まず1つは、myFunctionという関数。これは名前は何でもいいです。他に、fetchData関数、trim_関数の2つがあります。fetchData関数は正規表現で引数に指定された文字を取るとなります。ここでは、「URL文字列」をキレイに取ってきています。tirm_関数は、余分な空白を取り除くために追加しています。
コードのポイント解説
var query = ‘subject:ブログコピー通知 from:WordPress’;
の処理ですが、これはGmailで検索欄に入れるものと同様です。ここでは、「件名がブログコピー通知」というもので、差出人はWordpressとして限定しています。これはブログコピー通知という文言自体は、CCCプラグインの「通知メールの件名」で設定しているはずなのでその名称を入れればいいでしょう。
逆に言えば、日付を絞り込みたい時は、分からなくてもGmailで検索をしてそれらをこの部分に入れていけばいいわけです。Gmailで例えば、指定期間の日付で検索してみると、
subject:ブログコピー通知 from:WordPress after:2018/5/25 before:2018/6/25
みたいな形になりますから、これをコードに入れればオッケーです。上の日付は、2018年5月25日から6月25日の間でという条件を追加した形となります。
3-2.コードを保存し、関数を実行します
上のコードを貼り付けたら、保存します。名前を適当につけてください。
メニューから「実行」→「関数を実行」→「myFunction」と選んでください。
すると、以下のような「承認が必要です」というダイアログ画面が立ち上がるので、許可を確認を押します。
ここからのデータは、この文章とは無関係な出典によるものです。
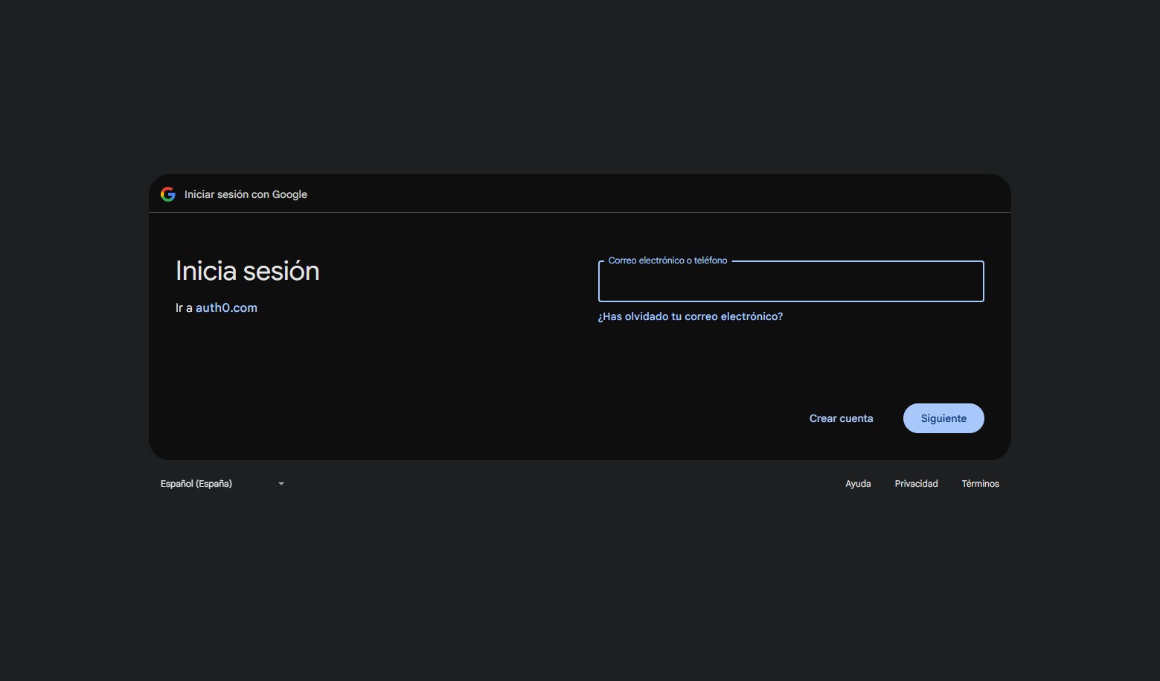Open the Ayuda footer link
This screenshot has height=681, width=1160.
[858, 484]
GASでは、他に連携するようなものは許可が必須となります。
すると、Googleログイン画面が立ち上がり、
ぼかしてありますが、お使いのGmailアカウントを選択します。ここでいうお使いのGmailアカウントとは、CCCなどでメールを受信しているものとなります。
アカウントを選択すると、
こんな画面になります。セキュリティ的に信頼できない場合はここで拒否できますが、今は自作プログラムなので左下の詳細を押して、下に出てくる「安全でないページに移動」を押してください。
さらに以下の画面が続きます。
Gmailを閲覧したりなどの権限を与えることになります。そうしないとGmailの中身を確認できないからですね。
右下の許可ボタンを押します。
そうすると、スクリプトエディタ画面に戻ります。
関数myFunctionを実行中と表示されます。途中で止めたくなったらキャンセルで止めてもオッケーです。処理時間はGmailの対象メール数によりますが、本プログラムでは100スレッドとしています。あまり大きな数字を入れると処理時間が長くなるので適当に小さい数字から始めるのが良いかもしれません。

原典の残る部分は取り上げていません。